Health care reform as of now projects lowering the deficit by $81 billion over 10 years. That’s the priority. In an absurd twist of purpose, health “reform” has been reduced to subsidizing the deficit, not subsidizing care for those who need it most.
The Baucus proposal, which Barack Obama likes too much, isn’t a compromise. It’s a sell-out. As late as two weeks ago, 65 percent of Americans favored a government-backed health insurance plan like Medicare as an option for all (according to a New York Times poll).
The Baucus plan does away with a public option. It replaces it with a state-by-state mess of health-insurance exchanges that will have no public component but allow private insurers to compete for clients. Individuals will be required to buy insurance or pay steep fines. Companies won’t be required to provide insurance to their employees. In rare cases, some companies may have to pay a few hundred dollars per employee – nothing close to the fines levied on individuals – should their coverage fall below a certain threshold.

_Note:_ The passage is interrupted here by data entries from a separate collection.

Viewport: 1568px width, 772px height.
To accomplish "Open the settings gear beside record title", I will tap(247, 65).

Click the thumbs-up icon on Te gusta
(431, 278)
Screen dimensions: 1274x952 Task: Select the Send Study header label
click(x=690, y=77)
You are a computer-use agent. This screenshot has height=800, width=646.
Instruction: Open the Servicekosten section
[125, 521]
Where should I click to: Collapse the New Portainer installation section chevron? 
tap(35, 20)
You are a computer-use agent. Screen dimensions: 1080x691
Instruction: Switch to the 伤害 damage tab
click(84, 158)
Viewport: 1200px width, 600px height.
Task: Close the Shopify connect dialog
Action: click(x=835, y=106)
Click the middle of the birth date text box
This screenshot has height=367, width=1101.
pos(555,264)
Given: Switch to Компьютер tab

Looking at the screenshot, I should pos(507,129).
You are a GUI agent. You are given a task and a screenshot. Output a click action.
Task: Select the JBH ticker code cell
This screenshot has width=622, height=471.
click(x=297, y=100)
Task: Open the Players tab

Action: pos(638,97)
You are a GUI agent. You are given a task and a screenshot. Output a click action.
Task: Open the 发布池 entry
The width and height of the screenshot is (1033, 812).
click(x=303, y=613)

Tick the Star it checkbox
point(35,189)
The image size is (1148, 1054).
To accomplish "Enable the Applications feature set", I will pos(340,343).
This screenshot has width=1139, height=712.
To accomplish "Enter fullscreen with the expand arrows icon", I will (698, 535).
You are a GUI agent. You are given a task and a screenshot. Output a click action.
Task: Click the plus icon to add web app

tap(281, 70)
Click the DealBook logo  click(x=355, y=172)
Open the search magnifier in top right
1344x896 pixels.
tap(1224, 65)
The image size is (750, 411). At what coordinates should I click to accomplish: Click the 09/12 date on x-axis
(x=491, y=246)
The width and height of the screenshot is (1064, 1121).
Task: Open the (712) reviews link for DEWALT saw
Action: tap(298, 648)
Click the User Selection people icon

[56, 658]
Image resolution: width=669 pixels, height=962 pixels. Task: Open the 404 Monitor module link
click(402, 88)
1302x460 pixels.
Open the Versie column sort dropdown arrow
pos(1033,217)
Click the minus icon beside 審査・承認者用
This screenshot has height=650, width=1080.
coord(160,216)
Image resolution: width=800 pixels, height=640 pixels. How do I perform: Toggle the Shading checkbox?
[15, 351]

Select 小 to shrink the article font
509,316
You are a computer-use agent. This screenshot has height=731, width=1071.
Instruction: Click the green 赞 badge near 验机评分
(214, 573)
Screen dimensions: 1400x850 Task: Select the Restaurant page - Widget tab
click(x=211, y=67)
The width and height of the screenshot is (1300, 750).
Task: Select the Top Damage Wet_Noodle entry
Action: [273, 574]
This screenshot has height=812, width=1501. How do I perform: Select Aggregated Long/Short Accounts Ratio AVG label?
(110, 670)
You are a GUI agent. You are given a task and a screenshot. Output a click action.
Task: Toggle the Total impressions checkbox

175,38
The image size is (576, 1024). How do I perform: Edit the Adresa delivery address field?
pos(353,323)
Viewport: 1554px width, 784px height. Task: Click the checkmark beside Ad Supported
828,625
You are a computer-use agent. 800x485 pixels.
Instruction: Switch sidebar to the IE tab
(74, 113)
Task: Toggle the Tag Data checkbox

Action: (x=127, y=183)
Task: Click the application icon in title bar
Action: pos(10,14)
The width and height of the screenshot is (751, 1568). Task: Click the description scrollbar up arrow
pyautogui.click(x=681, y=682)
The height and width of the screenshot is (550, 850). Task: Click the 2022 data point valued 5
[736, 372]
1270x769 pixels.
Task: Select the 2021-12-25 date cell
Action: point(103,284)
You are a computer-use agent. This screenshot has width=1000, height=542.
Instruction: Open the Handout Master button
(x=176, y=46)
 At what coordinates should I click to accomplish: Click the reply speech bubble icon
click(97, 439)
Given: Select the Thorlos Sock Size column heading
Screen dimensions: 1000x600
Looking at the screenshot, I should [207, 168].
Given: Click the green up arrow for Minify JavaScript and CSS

None of it goes to improving coverage or care. Employers and insurers will be able to calibrate the lowest possible level of service with the highest level of allowable deductibles and premiums. The proposed premium cap beyond which insurers have to pay an excise tax is set ridiculously high ($21,000 for family policies beginning in 2013, when the average premium is projected to be $17,000 to $18,000). Insurers, besides being forced, finally, to cover all who ask (including the sick or those with pre-existing conditions) will still set the terms of actual coverage.
The legislation opens the way for insurers to sell products across state lines – and evade state insurance regulation. For all that, the plan projects that 25 million people will still not have insurance. That’s not universal care. It’s insurance law written by the insurance industry.
How familiar. That’s how the Medicare prescription-drug plan was written. It was nowhere near a universal- coverage plan. It forbade the government from negotiating lower costs with pharmaceuticals. It lined the pockets of private insurers while still saddling beneficiaries with a chunk of costs (the “donut” hole in coverage past a certain point).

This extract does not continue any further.